Lithgow Blast Furnace operated from 1886 to 1928, producing the first iron and steel cast in Australia. Its ruins dominate one of the most interesting sites on the urban sections of the proposed Blue Trail. The interpretive and tourist safety infrastructure is currently being upgraded. Soon it should be possible to walk around, observing and photographing what remains of innovatory machinery and machinery housing that characterised that period of Australian industrial development.

Industrial ruins in Blast Furnace Park         [photo: Christine Davies]

Working conditions in the early 20th century were hot, unsafe and difficult. Industrial action led to a major confrontation at the Blast Furnace on 29 August 1911, which became known as the Lithgow Riot. Pictured below is the remains of works boss Charles Hoskins’ prized Renault car, wrecked by striking workers who resented him.

Charles Hoskins’ ruined Renault         [photo: Lithgow District Historical Society]

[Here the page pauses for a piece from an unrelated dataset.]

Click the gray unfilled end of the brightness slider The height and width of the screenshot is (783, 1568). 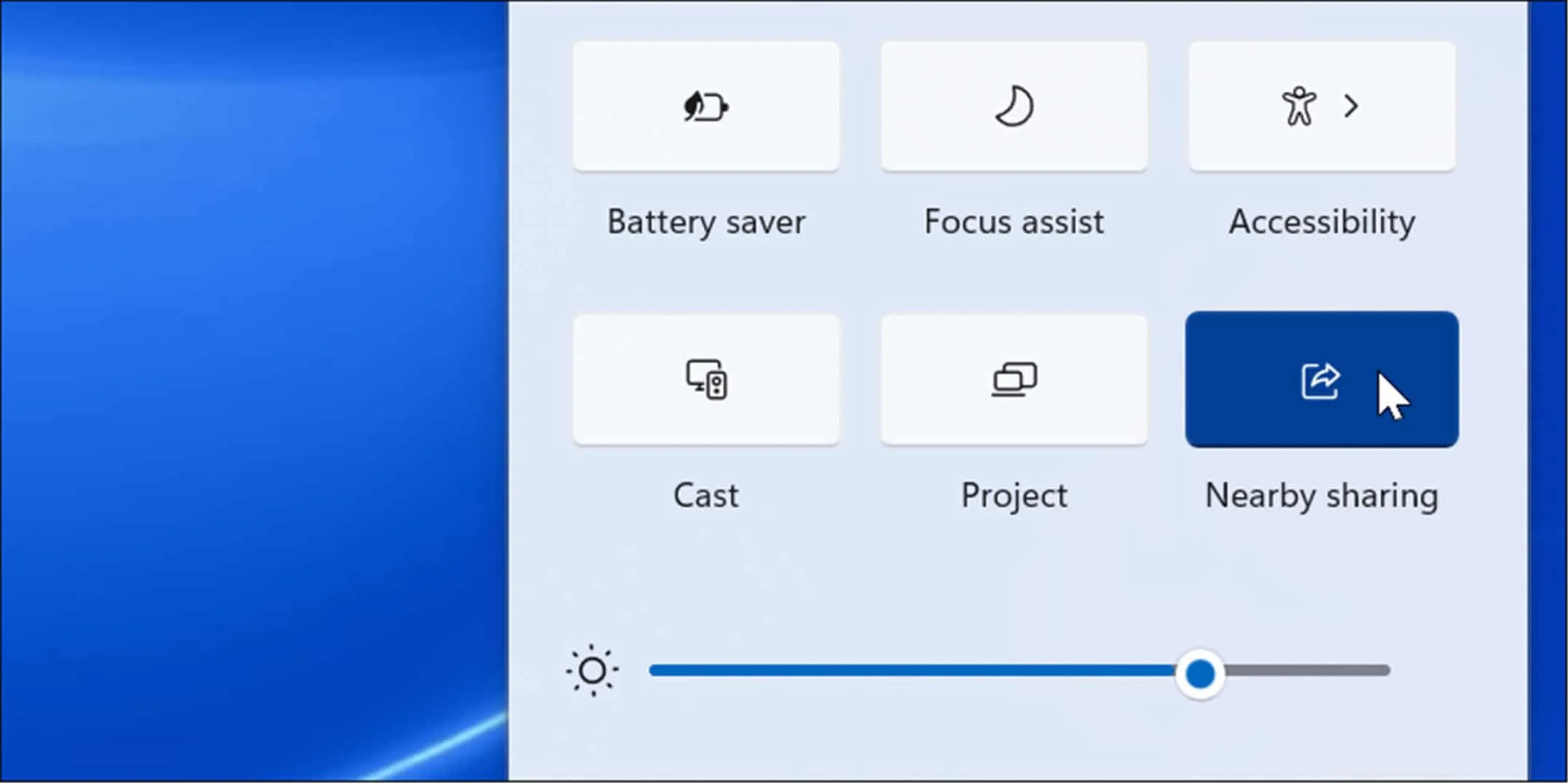tap(1307, 670)
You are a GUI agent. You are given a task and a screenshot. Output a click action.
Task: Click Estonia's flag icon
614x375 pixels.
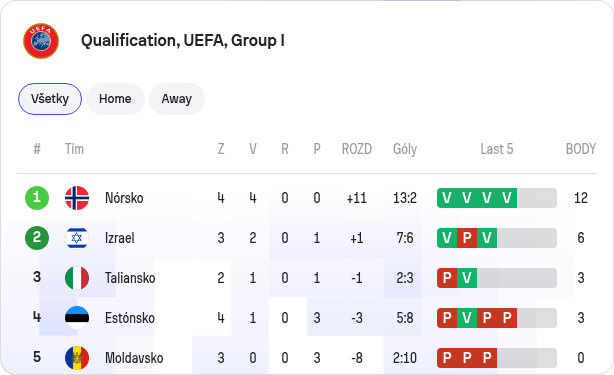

A nearby Uniting Church bears Hoskins’ name, while the small urban wetland next to the Blast Furnace is named after Robert Pillans, one of the union leaders and the first Labor Mayor of Lithgow.

Lake Pillans Wetlands       [photo: Christine Davies]

In winter 2013, more than a dozen flame robins were observed congregating in the Blast Furnace ruins. Flame Robins typically inhabit some of NSW highest locations but in the winter gather in lower and more open areas.This site sets off the uniqueness and scenic grandeur of the Lithgow Valley.